• EXERCISE INSTRUCTIONS
In the records that follow, find each line with the word "width" and copy it.

Stored items:
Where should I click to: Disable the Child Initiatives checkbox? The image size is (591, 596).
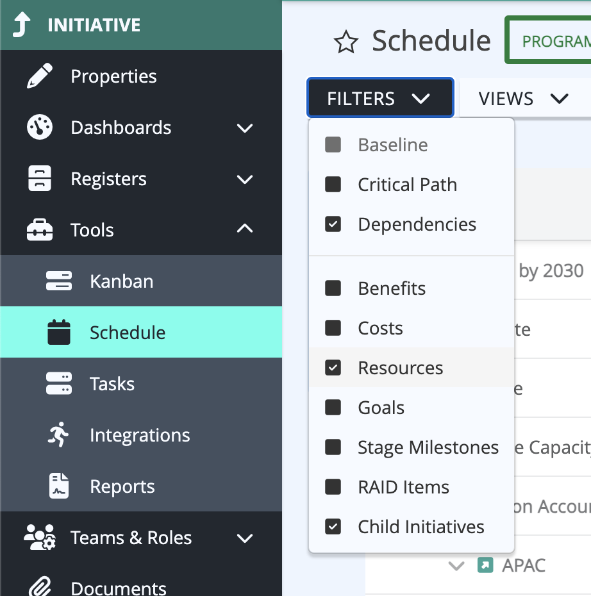(x=333, y=526)
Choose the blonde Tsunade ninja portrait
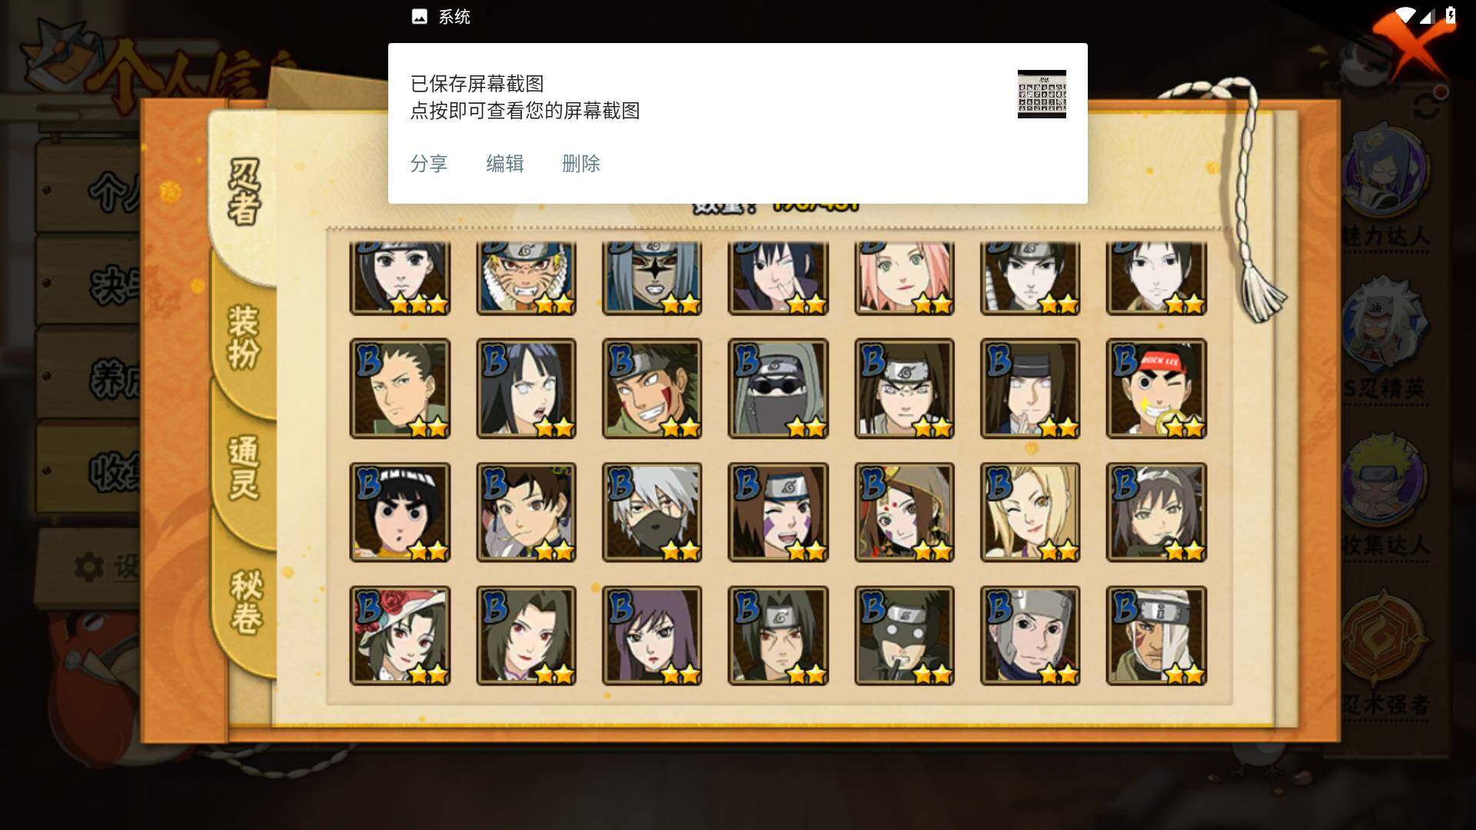1476x830 pixels. coord(1030,512)
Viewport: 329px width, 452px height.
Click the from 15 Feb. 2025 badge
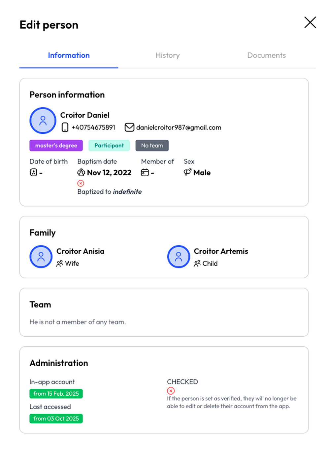[x=56, y=394]
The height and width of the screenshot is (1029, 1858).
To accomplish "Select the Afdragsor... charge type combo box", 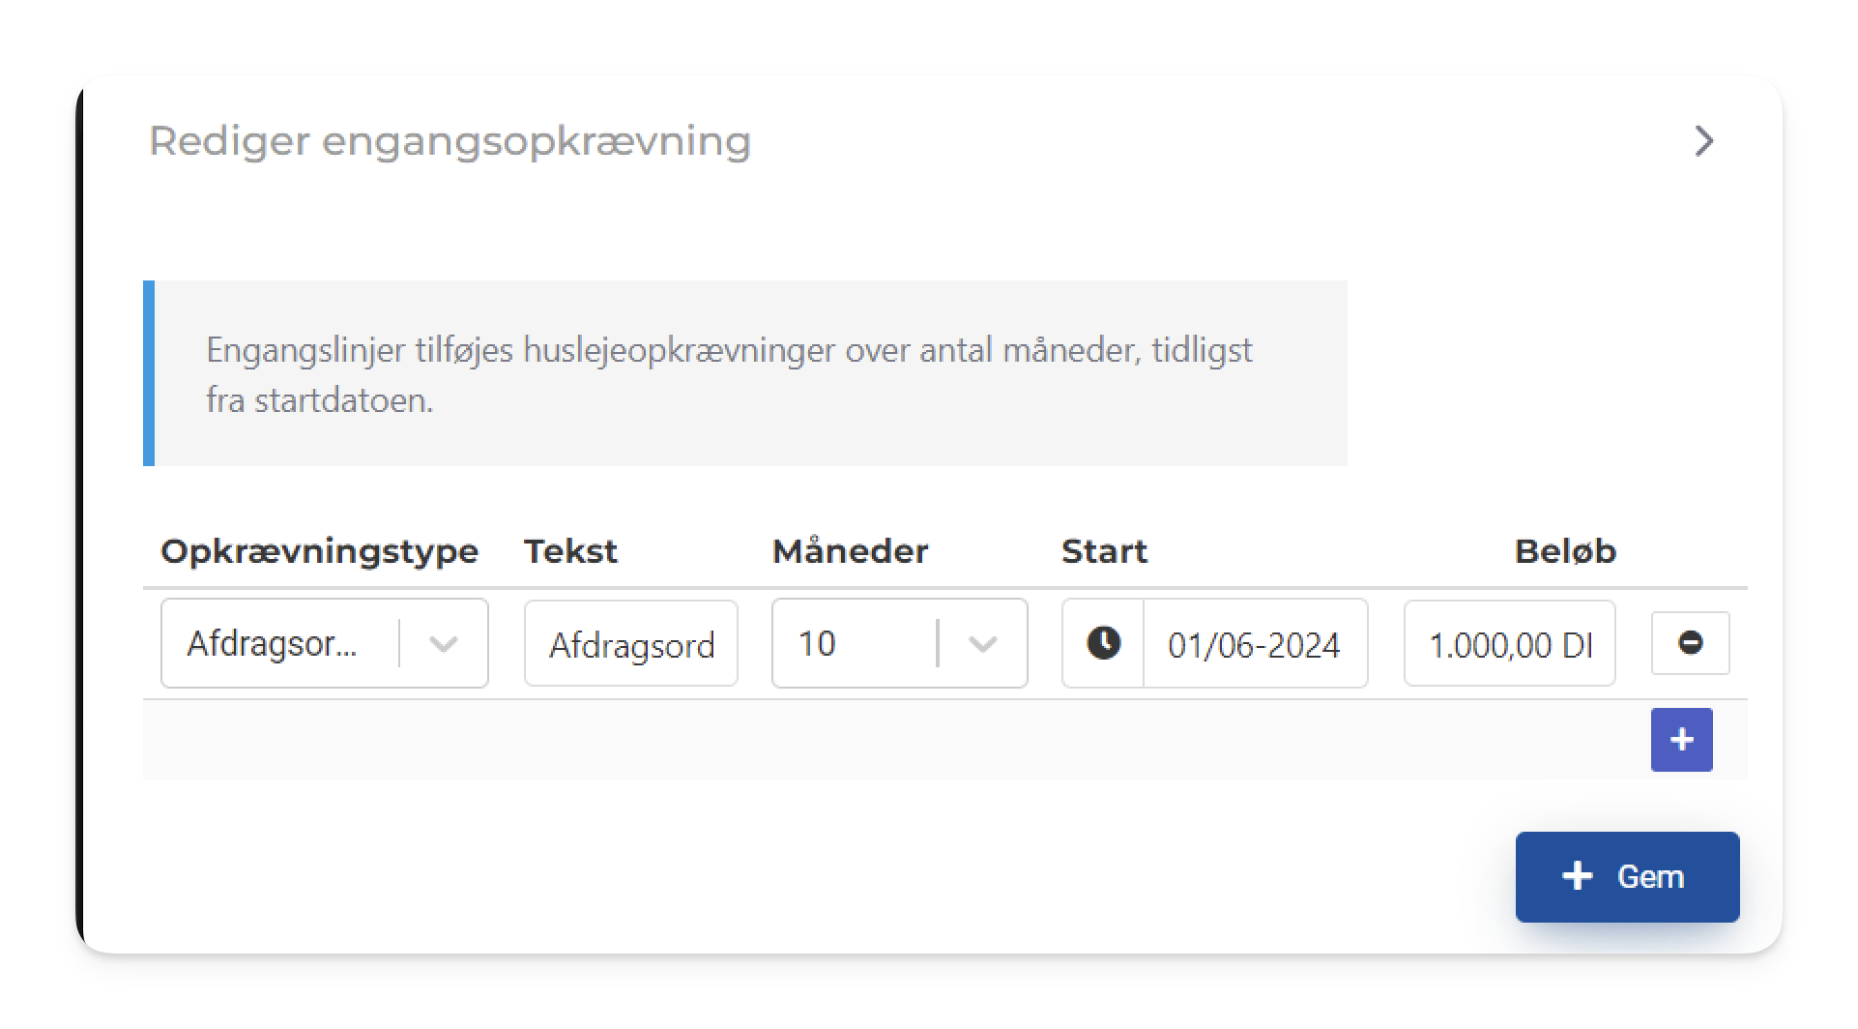I will click(325, 643).
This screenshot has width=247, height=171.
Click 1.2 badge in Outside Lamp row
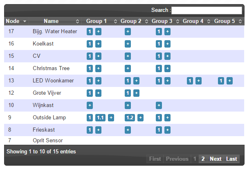coord(130,118)
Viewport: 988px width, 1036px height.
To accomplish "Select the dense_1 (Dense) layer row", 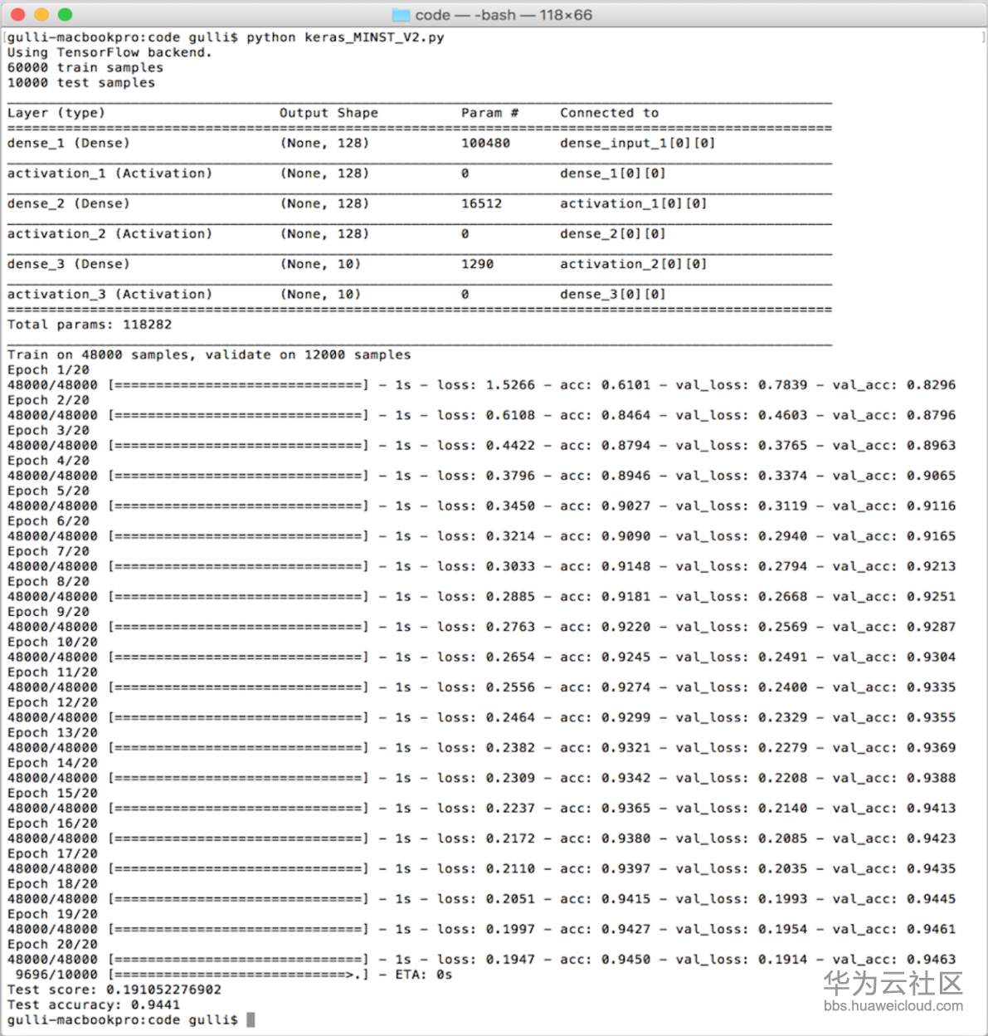I will pos(69,143).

• SOLUTION TO THE EXERCISE
Viewport: 329px width, 452px height.
The height and width of the screenshot is (1029, 1858).
This screenshot has width=247, height=171.
Viewport: 988px width, 1036px height.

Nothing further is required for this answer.